Nie zgadzam się z powyższymi recenzami tego filmu. To nieprawda, że ksiądz Jakub zakochał się w Grażnce, owszem pociągała go jako kobieta, ale chciał w niej widzieć świętą stygmatyczkę, bo to jest "wielki zaszczyt dla parafii". Ksiądz Jakub, podobnie jak i Jańcio Wodnik w pewien sposób zawinił swoim grzechem pychy. Oleńka wcale nie była zakochana w księdzę Jakubie, powiedziała tylko, że go "zna". Może stanowiła utożsamienie jakiegoś bóstwa pogańskiego, które samo podpowiadało słowa prawdy Balcerkowi w czasie spowiedzi?
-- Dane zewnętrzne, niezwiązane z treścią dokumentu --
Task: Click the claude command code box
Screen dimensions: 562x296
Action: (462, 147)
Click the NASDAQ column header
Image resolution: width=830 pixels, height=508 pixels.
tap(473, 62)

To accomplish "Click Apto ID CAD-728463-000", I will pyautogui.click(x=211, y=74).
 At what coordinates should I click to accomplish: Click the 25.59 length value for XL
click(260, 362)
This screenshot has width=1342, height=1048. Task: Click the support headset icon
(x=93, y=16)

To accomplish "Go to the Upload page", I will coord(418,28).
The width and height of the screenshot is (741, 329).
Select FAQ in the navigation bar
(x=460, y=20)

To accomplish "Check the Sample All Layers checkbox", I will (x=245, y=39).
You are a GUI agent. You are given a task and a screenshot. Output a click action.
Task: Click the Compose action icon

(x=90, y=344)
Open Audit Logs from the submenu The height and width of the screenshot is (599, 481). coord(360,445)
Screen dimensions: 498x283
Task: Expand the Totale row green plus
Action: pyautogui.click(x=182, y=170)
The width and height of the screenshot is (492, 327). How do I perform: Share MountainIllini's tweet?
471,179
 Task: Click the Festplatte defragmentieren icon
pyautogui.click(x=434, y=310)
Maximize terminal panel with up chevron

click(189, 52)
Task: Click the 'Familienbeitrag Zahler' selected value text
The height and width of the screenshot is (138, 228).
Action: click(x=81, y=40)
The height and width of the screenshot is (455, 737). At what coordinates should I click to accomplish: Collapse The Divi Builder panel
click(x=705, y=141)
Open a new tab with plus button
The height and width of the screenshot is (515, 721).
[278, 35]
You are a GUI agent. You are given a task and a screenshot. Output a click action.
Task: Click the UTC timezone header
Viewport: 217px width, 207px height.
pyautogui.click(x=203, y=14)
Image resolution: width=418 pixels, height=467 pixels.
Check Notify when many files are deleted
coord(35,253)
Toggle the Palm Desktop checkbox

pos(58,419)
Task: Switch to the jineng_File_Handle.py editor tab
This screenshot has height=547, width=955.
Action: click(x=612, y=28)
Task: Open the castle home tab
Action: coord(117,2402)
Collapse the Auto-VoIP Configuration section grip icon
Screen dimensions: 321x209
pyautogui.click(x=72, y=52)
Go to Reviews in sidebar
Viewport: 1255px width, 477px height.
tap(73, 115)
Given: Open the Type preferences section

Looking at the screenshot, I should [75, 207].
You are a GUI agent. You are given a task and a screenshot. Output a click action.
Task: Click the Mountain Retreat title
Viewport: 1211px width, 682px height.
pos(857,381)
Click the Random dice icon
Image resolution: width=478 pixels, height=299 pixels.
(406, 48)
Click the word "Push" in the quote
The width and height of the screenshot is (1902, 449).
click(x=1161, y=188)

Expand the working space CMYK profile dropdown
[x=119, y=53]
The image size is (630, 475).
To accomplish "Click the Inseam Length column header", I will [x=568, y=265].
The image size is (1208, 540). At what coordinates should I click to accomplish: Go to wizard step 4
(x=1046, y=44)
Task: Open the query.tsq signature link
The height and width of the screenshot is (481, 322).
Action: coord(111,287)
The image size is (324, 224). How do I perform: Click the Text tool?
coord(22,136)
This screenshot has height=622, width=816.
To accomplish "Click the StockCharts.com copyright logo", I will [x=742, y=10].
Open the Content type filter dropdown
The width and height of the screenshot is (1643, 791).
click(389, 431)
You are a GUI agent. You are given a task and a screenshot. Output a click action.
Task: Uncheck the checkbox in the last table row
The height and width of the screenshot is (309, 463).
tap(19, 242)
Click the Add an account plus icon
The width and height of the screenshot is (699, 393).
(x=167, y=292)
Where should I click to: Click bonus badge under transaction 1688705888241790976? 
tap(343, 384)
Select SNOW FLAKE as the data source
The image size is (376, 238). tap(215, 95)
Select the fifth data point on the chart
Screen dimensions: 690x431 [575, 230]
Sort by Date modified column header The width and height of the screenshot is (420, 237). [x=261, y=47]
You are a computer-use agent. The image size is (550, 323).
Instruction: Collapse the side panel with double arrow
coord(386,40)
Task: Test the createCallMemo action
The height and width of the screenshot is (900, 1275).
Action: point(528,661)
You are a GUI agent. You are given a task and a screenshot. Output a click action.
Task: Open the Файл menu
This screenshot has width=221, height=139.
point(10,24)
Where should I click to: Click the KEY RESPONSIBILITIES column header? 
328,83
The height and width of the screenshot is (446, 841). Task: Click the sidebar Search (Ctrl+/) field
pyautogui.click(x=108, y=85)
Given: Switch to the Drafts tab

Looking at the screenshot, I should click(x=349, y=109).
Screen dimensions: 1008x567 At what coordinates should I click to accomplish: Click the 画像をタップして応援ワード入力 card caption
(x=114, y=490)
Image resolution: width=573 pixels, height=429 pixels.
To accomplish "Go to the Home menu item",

Zaraz, zaraz... To ks. Jakub nie kochał się z tą Grażynką w sianie jak padał deszcz? Chyba leżeli tam nadzy? Tak dopytuje, bo trochę przysypiałem.
suszyli ubrania, przecież zmokli.
to zresztą pokazuje, że byli dla siebie kimś więcej, niż obiektami pożądania. grażka sama przyznała, że brakuje jej drugiego człowieka, nie faceta do łóżka.
A ja mysle ze sie jednak zakochal w niej. I nie bez wzajemnosci. Coz by w koncu miala znaczyc scena przy konfesjonale, te lzy Jakuba to raczej nie byly zly zalu ze Grazynce zniknely stygmaty. Ksiezulek byl moze ambitny, ale byl i bardzo wrazliwy.
A co do Olesi to bardzo mnie zaintrygowala ta postac, rozgryzl ja ktos moze, czy wszyscy poza mna pozasypiali na tym filmie? Byla jakas wieszczka? Z pewnoscia miala cos wspolnego z poganskimi kultami.